Beim „Theater am Pilgerweg“ am Tag des offenen Denkmals im Gutspark in Berlitt. Quelle: André Reichel

Ihr aktuelles Stück, bei dem sie wie bei allen anderen auch, die Regie führte, standen kirchenpolitische Auseinandersetzungen zur Zeit des Reformators Martin Luther im Mittelpunkt des Geschehens.

Längst nicht jeder wollte darin mehr an die Bluthostien glauben und zweifelten deren Wundertätigkeit an. Das missfiel jedoch all jenen kirchlichen und auch weltlichen Wilsnackern, die daran gut verdienten.
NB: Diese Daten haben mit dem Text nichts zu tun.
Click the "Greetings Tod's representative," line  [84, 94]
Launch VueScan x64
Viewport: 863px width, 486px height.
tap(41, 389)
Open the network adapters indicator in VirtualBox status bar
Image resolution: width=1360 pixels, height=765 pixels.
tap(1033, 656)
Die Darsteller aus Bad Wilsnack. Quelle: André Reichel

40 Besucher in Berlitt

Gut 40 Besucher fanden sich zur Aufführung im Gutspark ein. Berlitts Ortsvorsteher Harald Backhaus zeigte sich angesichts der positiven Resonanz angenehm überrascht: „Dafür, dass auch anderswo etwas los ist, haben wir erstaunlich viele Gäste“.
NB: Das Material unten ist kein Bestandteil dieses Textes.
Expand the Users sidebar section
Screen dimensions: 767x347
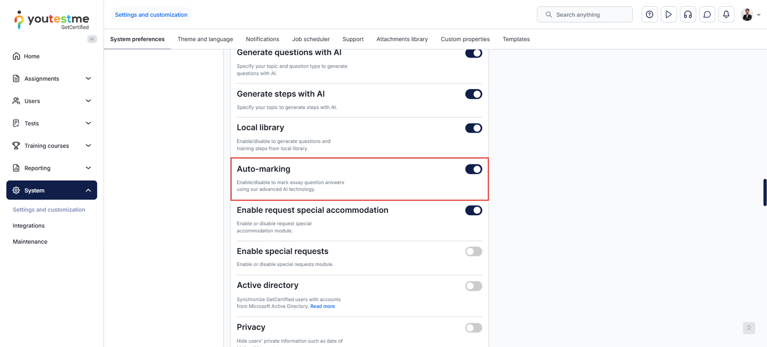(33, 101)
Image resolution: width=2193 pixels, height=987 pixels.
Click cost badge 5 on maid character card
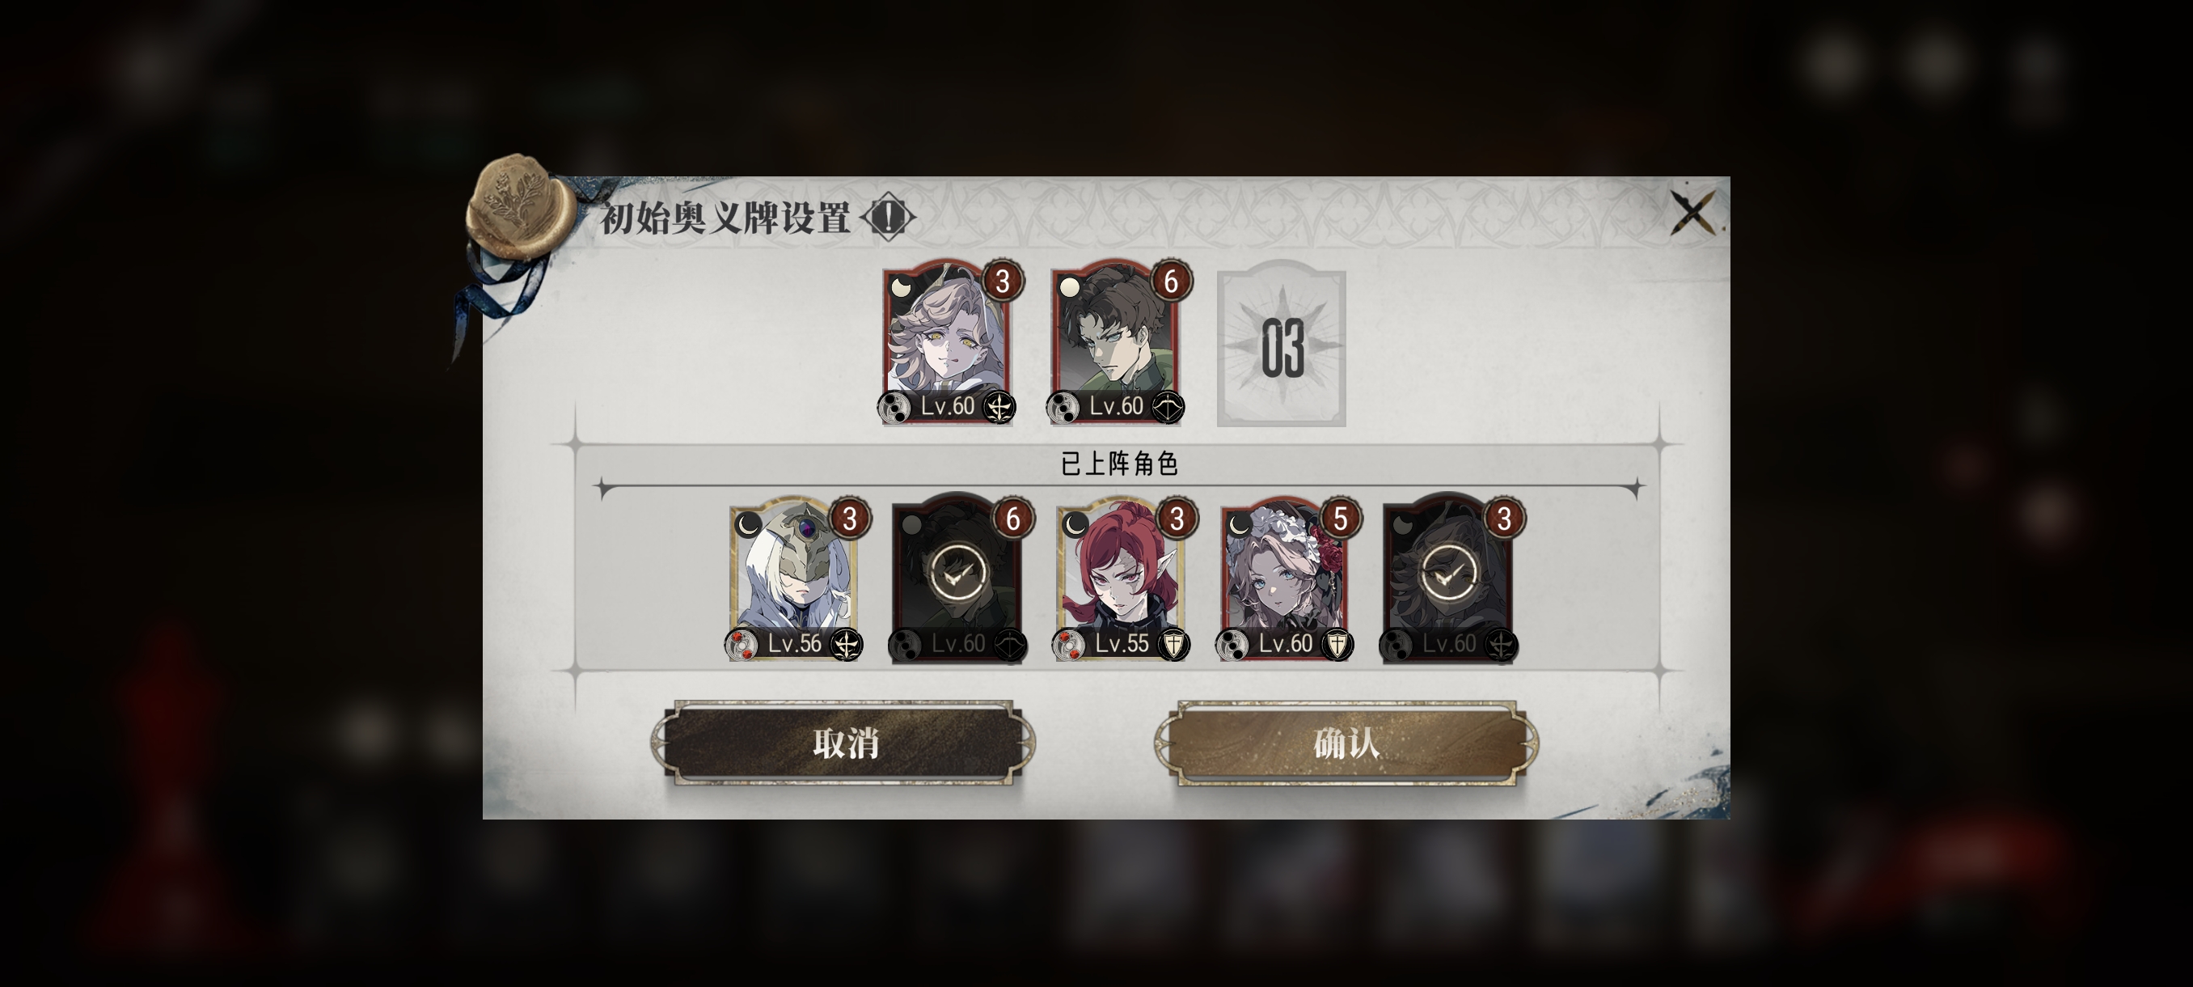point(1341,519)
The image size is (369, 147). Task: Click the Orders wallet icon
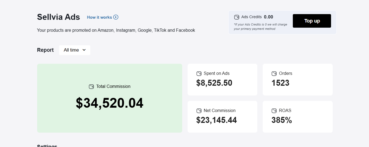(274, 74)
Beim „Theater am Pilgerweg“ am Tag des offenen Denkmals im Gutspark in Berlitt. Quelle: André Reichel

Schließlich hatte in Kyritz ja auch das Franziskanerkloster geöffnet und auch in anderen Orten waren einige öffentliche und private Häuser von denkmalpflegerischem Wert für Besucher geöffnet. Nach der Aufführung in Berlitt konnten es sich die Gäste im Gutshaus bei Kaffee und Kuchen gemütlich machen. Einige Frauen aus dem Dorf kümmerten sich im Gemeinderaum um das leibliche Wohl der Gäste.

Kinovorführung am Abend

Noch am selben Abend ab 19 Uhr fand ebenfalls im Gemeinderaum eine Kinovorführung statt. Sozialarbeiter Michael Herbst von der Berlin-Brandenburgischen Landjugend zeigte den DDR-Film „Das Kaninchen bin ich“.
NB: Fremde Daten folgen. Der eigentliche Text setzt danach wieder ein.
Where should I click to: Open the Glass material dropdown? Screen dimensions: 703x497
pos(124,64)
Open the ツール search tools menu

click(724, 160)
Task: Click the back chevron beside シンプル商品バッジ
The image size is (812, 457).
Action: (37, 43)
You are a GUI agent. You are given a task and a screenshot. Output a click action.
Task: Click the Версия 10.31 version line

Seit Beginn diesen Jahres werden in Berlitt in lockerer Folge immer wieder Filme aus DDR-Produktion gezeigt. „Die Reihe werden wir auch im nächsten Jahr fortsetzen“, sagte Harald Backhaus. In Vier Wochen findet die Filmreihe bereits ihre Fortsetzung mit „Hände hoch, oder ich schieße“.